§ **What is required**: Reproduce verbatim the items starting with the line containing "已選項目 [tab] (60, 340)" and continuing through the line containing "媒體中心 (60, 1379)", with both of those lines included.

<<<<

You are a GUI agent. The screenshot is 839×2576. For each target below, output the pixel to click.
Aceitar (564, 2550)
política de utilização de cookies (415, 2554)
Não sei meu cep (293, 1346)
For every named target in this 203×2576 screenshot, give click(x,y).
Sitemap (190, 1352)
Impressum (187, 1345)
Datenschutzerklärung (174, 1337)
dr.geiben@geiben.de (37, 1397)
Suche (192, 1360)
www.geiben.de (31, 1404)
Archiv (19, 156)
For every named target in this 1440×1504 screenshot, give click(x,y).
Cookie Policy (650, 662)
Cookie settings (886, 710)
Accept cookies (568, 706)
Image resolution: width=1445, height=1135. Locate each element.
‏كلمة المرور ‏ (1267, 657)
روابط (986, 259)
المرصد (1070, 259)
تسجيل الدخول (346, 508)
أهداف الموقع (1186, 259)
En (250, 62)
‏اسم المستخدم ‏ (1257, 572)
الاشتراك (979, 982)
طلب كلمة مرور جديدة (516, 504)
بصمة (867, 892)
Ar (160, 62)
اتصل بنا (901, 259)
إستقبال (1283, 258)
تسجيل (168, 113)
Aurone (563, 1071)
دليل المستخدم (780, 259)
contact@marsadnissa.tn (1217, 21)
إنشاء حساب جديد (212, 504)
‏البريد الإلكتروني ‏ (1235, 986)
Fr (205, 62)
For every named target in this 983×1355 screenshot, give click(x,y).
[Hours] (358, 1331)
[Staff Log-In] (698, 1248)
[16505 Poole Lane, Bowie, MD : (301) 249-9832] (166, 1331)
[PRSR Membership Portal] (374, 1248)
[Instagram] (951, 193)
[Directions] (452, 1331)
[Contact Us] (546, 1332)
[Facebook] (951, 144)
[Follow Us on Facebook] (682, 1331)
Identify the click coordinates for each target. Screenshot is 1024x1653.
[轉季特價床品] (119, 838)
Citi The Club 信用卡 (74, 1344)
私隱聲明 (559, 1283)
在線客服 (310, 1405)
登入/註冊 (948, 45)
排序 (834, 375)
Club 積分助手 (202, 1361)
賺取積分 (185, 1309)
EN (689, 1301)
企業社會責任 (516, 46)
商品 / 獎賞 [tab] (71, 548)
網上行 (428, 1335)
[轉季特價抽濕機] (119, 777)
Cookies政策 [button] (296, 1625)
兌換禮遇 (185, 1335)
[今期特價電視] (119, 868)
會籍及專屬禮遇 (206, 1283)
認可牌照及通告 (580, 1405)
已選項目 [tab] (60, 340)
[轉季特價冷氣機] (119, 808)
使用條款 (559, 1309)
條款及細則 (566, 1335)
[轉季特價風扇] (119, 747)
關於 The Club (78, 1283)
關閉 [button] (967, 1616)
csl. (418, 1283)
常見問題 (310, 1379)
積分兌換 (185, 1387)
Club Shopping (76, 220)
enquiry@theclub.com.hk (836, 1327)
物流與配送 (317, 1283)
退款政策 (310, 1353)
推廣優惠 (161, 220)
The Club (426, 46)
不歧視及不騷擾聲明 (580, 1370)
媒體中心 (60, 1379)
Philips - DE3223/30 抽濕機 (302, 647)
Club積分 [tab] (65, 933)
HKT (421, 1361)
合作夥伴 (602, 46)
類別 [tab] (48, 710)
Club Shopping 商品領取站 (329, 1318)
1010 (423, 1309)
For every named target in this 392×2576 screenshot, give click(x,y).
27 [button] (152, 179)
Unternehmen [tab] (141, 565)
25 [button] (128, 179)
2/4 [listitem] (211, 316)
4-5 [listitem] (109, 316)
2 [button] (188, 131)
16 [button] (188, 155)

>>>>

§ **Expected answer**:
已選項目 [tab] (60, 340)
[轉季特價冷氣機] (119, 808)
使用條款 (559, 1309)
條款及細則 (566, 1335)
[轉季特價風扇] (119, 747)
關於 The Club (78, 1283)
關閉 [button] (967, 1616)
csl. (418, 1283)
常見問題 (310, 1379)
積分兌換 (185, 1387)
Club Shopping (76, 220)
enquiry@theclub.com.hk (836, 1327)
物流與配送 (317, 1283)
退款政策 (310, 1353)
推廣優惠 (161, 220)
The Club (426, 46)
不歧視及不騷擾聲明 (580, 1370)
媒體中心 (60, 1379)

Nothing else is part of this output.